Image Description
HCL expresses B-cell markers such as CD19, CD20, CD22, FMC-7, and CD79a. Although immunohistochemistry on bone marrow biopsy sections is not essential for diagnosis in routine cases, it might be helpful in highlighting the tumor cell population when the marrow involvement is subtle. B-cell markers such as CD20 (shown here) are helpful in distinguishing HCL (which will show strong positivity) from conditions that enter into the differential diagnosis such as myelodysplastic syndrome or aplastic anemia. Immunostaining with antibodies to DBA.44 or CD20 is also useful in assessing minimal residual disease following therapy. Image courtesy of: Jared Block, MD, Carolinas Pathology, Charlotte, NC; Sciplicity, LLC.
About the Disease
Hairy Cell Leukemia (HCL) is a mature B-cell neoplasm that mainly involves the blood, bone marrow, and splenic red pulp. It makes up only about 2% of all leukemias and predominantly affects middle-aged men (M:F = 4:1).The clinical features are often related to cytopenias and include recurrent infections (due to neutropenia) and weakness and fatigue (due to anemia).
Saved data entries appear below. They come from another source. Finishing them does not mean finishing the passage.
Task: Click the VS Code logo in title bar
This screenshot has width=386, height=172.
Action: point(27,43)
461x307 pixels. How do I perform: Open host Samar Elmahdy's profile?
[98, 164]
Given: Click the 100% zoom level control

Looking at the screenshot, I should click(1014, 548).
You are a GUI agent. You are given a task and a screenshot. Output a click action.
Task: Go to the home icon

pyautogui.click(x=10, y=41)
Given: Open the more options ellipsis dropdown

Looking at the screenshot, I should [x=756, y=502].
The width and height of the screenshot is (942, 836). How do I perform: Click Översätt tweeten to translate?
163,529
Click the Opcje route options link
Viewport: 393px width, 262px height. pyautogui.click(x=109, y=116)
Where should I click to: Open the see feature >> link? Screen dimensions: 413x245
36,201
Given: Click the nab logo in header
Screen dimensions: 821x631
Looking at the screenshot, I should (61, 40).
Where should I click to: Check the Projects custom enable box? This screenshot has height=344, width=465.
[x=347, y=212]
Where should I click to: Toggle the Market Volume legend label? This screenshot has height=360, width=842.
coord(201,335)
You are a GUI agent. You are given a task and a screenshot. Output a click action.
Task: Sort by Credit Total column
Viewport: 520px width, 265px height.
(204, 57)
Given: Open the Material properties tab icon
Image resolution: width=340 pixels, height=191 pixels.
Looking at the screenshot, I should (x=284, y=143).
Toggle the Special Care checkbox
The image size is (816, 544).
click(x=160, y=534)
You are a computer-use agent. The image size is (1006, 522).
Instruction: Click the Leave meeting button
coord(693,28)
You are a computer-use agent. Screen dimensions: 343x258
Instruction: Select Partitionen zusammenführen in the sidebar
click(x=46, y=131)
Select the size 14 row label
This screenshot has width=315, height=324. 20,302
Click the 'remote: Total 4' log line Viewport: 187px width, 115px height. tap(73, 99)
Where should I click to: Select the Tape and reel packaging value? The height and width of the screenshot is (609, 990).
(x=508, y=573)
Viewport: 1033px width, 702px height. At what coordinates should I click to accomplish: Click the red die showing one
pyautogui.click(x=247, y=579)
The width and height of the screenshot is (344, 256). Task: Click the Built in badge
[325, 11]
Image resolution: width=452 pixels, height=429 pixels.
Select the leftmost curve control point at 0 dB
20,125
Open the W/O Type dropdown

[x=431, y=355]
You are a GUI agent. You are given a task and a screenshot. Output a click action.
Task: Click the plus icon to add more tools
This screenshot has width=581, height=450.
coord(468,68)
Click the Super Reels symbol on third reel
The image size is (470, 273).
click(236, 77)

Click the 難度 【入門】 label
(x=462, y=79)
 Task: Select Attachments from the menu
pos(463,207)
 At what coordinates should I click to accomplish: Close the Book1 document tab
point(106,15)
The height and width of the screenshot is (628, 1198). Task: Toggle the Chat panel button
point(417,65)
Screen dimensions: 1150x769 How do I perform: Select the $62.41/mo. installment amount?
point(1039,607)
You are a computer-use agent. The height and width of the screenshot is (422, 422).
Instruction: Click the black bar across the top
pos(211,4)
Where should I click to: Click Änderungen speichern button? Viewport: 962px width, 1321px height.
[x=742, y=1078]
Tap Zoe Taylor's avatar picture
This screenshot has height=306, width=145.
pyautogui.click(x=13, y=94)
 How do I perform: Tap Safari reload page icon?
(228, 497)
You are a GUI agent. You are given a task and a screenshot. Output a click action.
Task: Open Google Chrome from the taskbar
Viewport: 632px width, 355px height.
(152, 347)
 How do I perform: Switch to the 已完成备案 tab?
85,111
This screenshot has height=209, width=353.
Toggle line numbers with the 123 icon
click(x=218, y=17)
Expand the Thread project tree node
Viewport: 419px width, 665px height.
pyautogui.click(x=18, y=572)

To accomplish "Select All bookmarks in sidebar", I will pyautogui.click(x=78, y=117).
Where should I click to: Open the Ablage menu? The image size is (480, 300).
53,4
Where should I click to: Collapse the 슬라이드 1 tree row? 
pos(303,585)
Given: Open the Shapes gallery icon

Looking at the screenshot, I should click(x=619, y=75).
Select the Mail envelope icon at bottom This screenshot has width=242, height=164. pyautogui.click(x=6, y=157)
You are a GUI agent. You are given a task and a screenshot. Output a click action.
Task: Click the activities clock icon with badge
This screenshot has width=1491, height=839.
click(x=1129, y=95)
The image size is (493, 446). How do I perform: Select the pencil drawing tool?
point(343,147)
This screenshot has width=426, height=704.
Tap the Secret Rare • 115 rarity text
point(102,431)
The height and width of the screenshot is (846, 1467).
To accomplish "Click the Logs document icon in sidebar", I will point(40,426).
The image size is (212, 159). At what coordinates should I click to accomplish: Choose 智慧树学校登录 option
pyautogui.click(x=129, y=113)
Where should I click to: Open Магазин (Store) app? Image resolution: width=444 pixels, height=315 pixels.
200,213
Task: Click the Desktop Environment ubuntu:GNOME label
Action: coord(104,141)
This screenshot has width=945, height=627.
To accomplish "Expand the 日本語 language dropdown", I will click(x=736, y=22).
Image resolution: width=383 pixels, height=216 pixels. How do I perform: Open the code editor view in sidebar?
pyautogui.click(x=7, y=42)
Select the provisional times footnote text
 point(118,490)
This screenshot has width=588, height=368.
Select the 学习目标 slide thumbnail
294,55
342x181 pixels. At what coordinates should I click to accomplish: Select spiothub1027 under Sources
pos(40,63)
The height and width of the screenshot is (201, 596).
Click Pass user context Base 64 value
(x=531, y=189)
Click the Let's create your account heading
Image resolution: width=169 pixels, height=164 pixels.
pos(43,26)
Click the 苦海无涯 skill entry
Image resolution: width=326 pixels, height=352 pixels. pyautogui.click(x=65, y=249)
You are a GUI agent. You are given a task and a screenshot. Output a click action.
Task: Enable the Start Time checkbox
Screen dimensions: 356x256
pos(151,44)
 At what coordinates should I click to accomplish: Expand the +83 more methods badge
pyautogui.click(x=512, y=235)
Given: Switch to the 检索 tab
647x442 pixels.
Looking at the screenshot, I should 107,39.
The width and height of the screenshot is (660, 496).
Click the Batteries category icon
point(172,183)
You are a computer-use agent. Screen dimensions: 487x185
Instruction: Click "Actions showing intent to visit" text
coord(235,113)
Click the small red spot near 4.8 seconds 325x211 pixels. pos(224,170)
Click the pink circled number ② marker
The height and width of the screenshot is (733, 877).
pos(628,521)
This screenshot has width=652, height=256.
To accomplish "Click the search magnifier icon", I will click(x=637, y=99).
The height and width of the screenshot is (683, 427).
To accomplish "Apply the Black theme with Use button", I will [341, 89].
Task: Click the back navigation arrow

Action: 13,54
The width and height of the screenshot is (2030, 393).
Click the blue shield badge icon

Monocytopenia is one of most sensitive markers of HCL. Splenomegaly is seen in 80% to 90% of cases; lymphadenopathy is uncommon. A small proportion of patients show polyclonal hypergammaglobulinemia. In about one-fourth of the patients, HCL is diagnosed incidentally.The neoplastic lymphocytes have an ill-defined, ruffled cytoplasmic border with hair-like surface projections. They express B-cell associated antigens CD19, CD20, and CD22. In addition, they are positive for CD103, CD25, and CD11c.